Почему он так и не сказал? Это было бы проще всего. Очевидно, потому, что и мне эта мысль пришла в голову в последнюю очередь.
Раз профессор — значит, рассеянный, весь в работе, забылся, не заметил. Есть еще одно предположение, но оно отпадает сразу. Промочить ботинки в луже на кухне он не мог. Нигде на вощенном до зеркального блеска темно-красном старинном паркете не видно мокрых следов. Вернее, есть отчетливая цепочка уже высохших — моих собственных».
В дальней комнате замолкли голоса, и по грузным шагам Сергей определил, что это возвращается профессор. Слесарь выдернул из комка льна длинную прядку и стал не спеша накручивать ее на резьбу. Профессор, опять застывший изваянием на пороге, уже не действовал ему на нервы. Напротив, он словно подгонял его мысли.

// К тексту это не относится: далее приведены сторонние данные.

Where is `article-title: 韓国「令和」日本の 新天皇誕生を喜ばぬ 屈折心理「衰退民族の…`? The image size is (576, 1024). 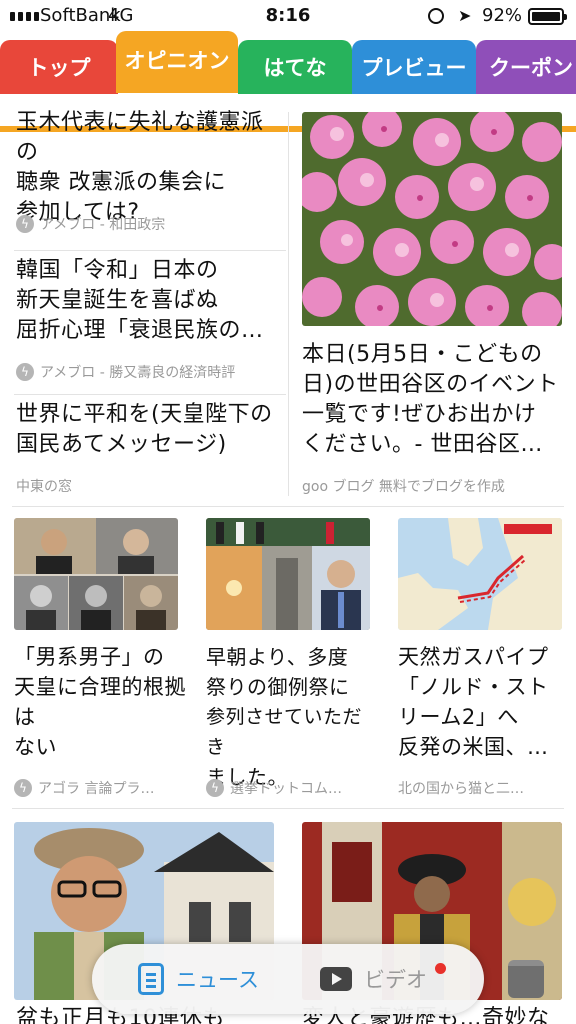 article-title: 韓国「令和」日本の 新天皇誕生を喜ばぬ 屈折心理「衰退民族の… is located at coordinates (140, 300).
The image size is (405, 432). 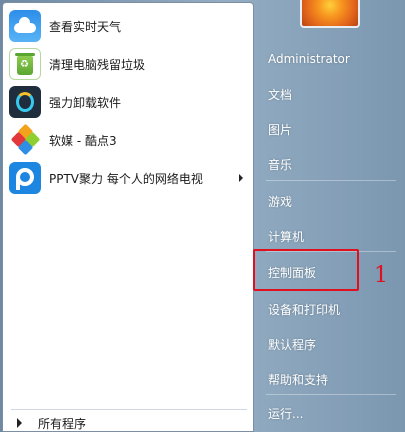 I want to click on right-item-music: 音乐, so click(x=277, y=164).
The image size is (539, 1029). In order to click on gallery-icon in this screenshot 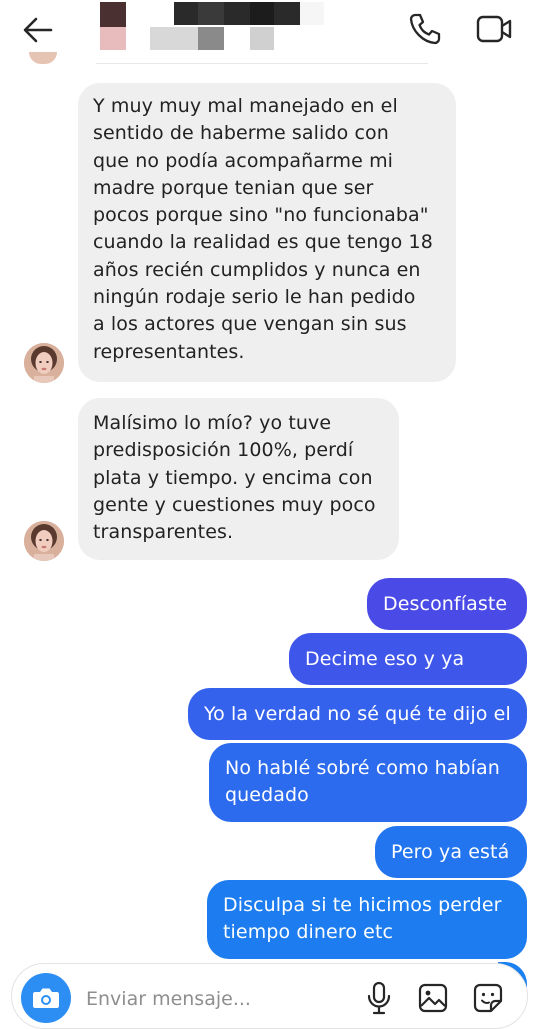, I will do `click(433, 998)`.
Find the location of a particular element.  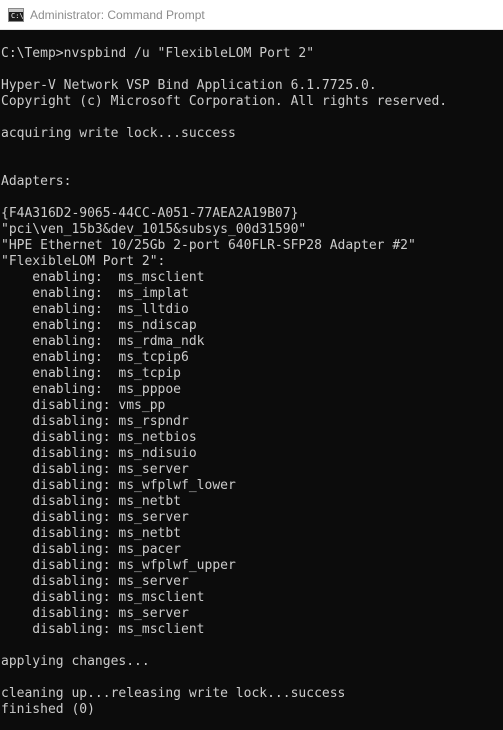

window-title: Administrator: Command Prompt is located at coordinates (118, 14).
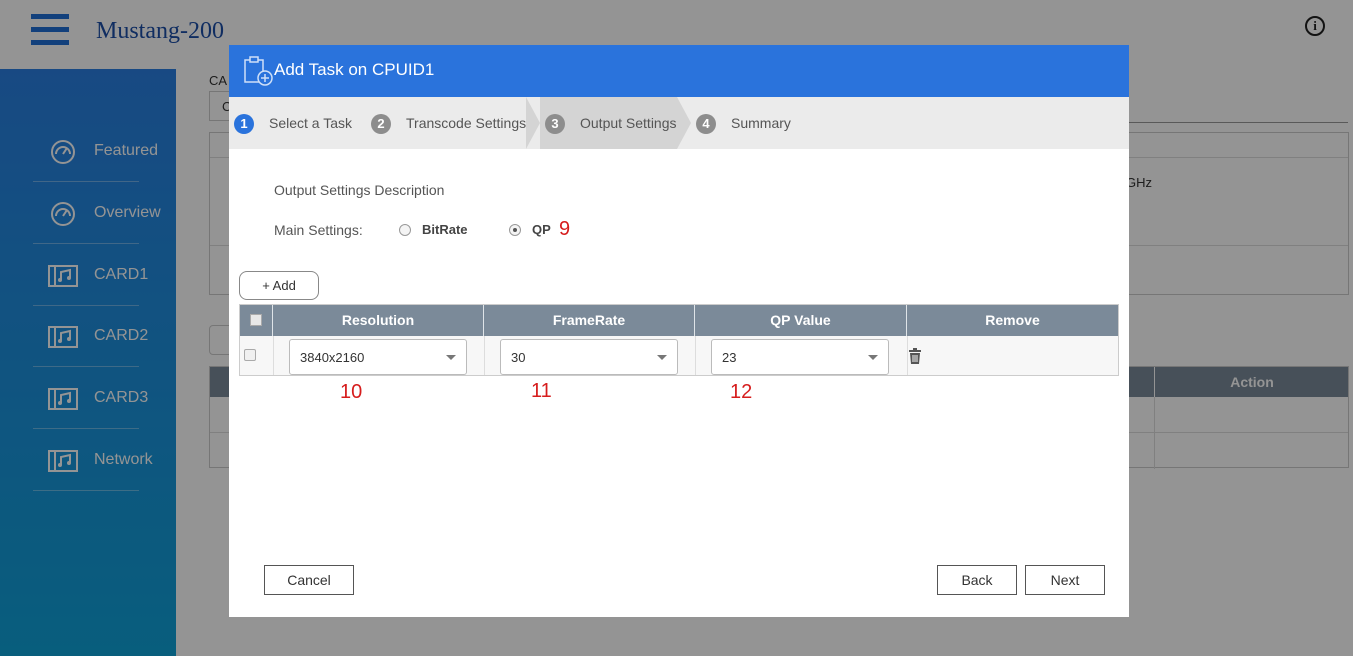 The image size is (1353, 656). What do you see at coordinates (589, 357) in the screenshot?
I see `framerate-select: 30` at bounding box center [589, 357].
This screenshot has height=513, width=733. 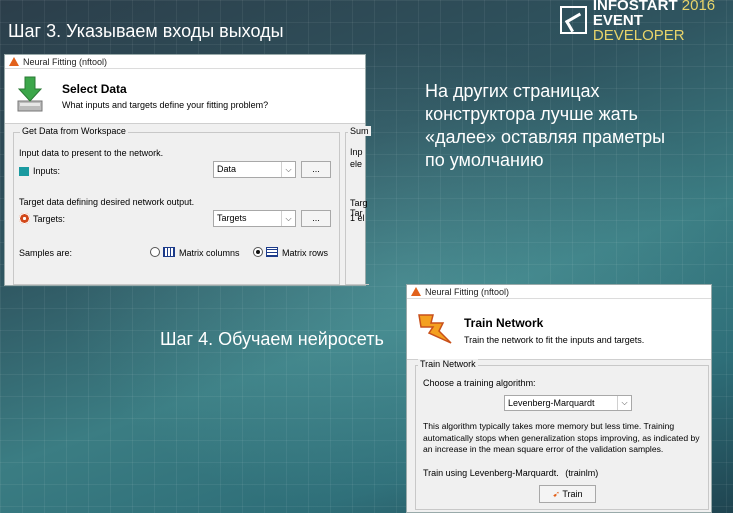 What do you see at coordinates (210, 253) in the screenshot?
I see `matrix-columns-label: Matrix columns` at bounding box center [210, 253].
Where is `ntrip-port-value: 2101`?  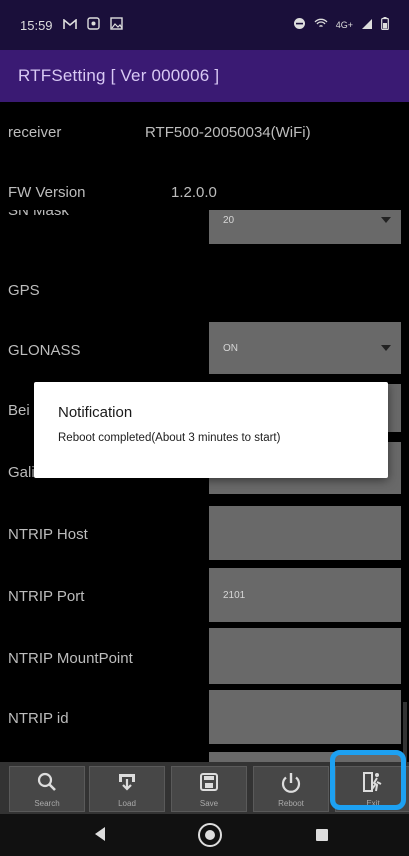 ntrip-port-value: 2101 is located at coordinates (234, 595).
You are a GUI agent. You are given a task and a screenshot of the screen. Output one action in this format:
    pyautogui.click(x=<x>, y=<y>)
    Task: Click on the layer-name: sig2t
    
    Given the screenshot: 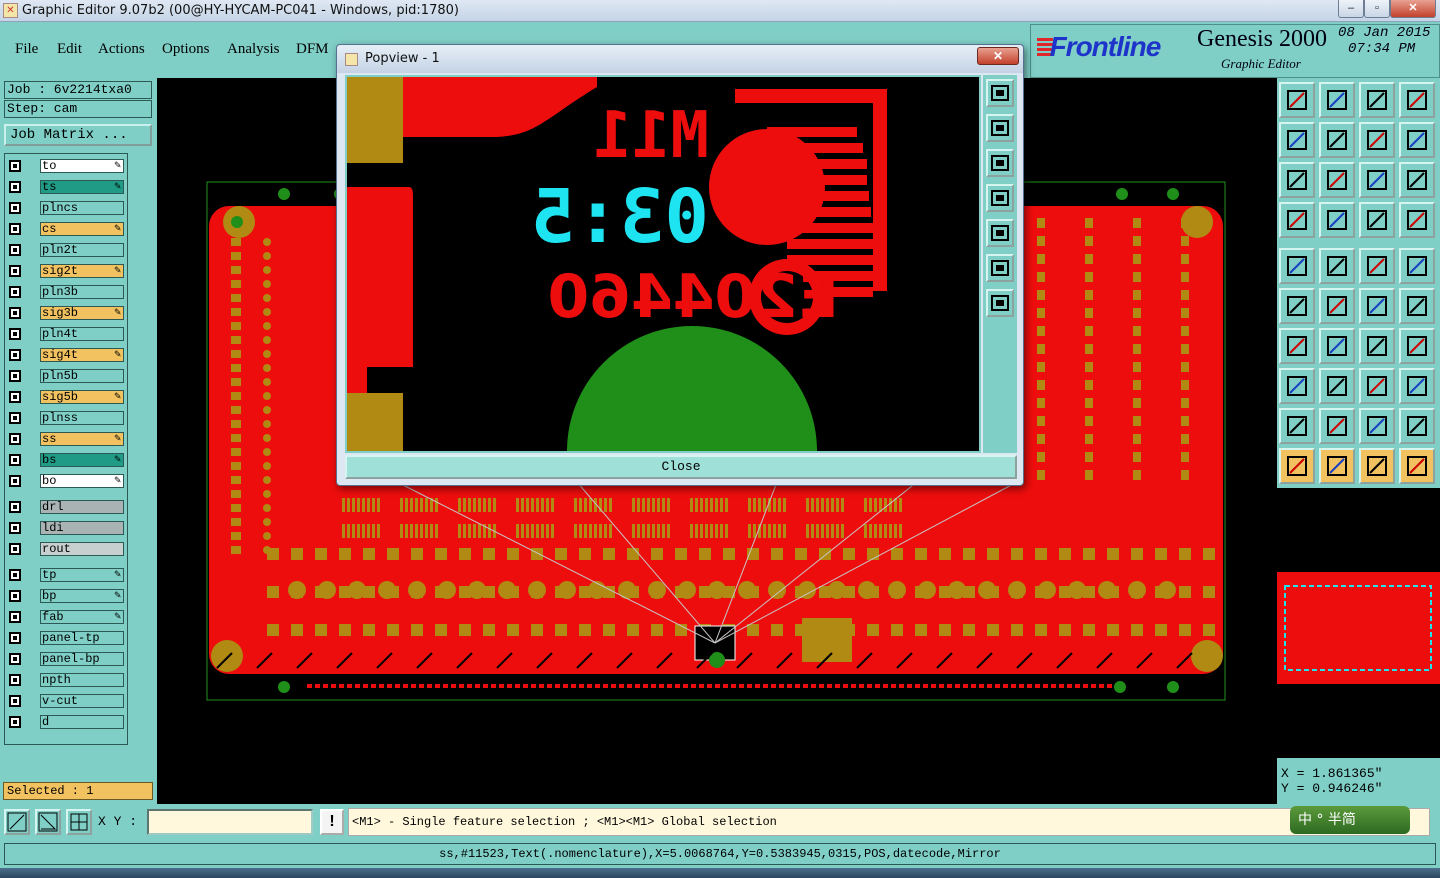 What is the action you would take?
    pyautogui.click(x=82, y=271)
    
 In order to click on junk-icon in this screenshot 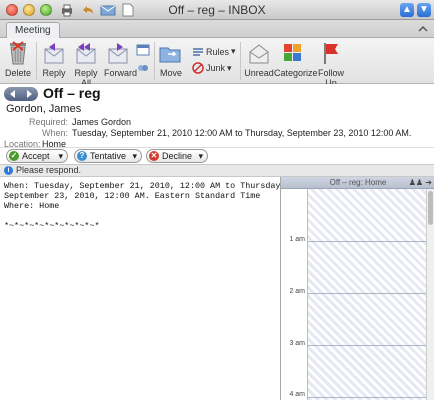, I will do `click(198, 68)`.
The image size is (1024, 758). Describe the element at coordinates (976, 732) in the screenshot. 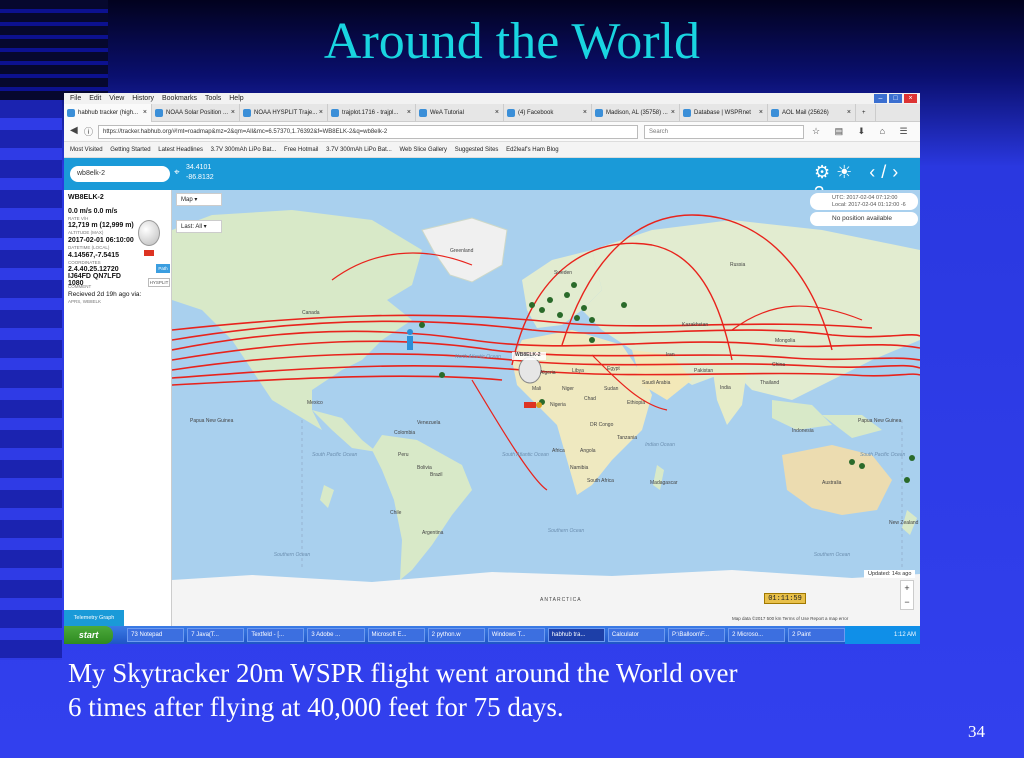

I see `slide-number: 34` at that location.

«Хорошо! Отнесем эти соображения к странностям профессорской души. Но есть и другие неувязочки. Более серьезные…»
Сергей покосился на профессора. Тот стоял, как и прежде, погрузив руки глубоко в карманы… Из-под бархатного отпорота халата белел воротничок рубашки. Узел галстука был несколько старомодным, что и было теперь последним криком моды. На одной руке обшлаг, обшитый тем же темно-вишневым бархатом, задрался и обнажил пиджачный рукав.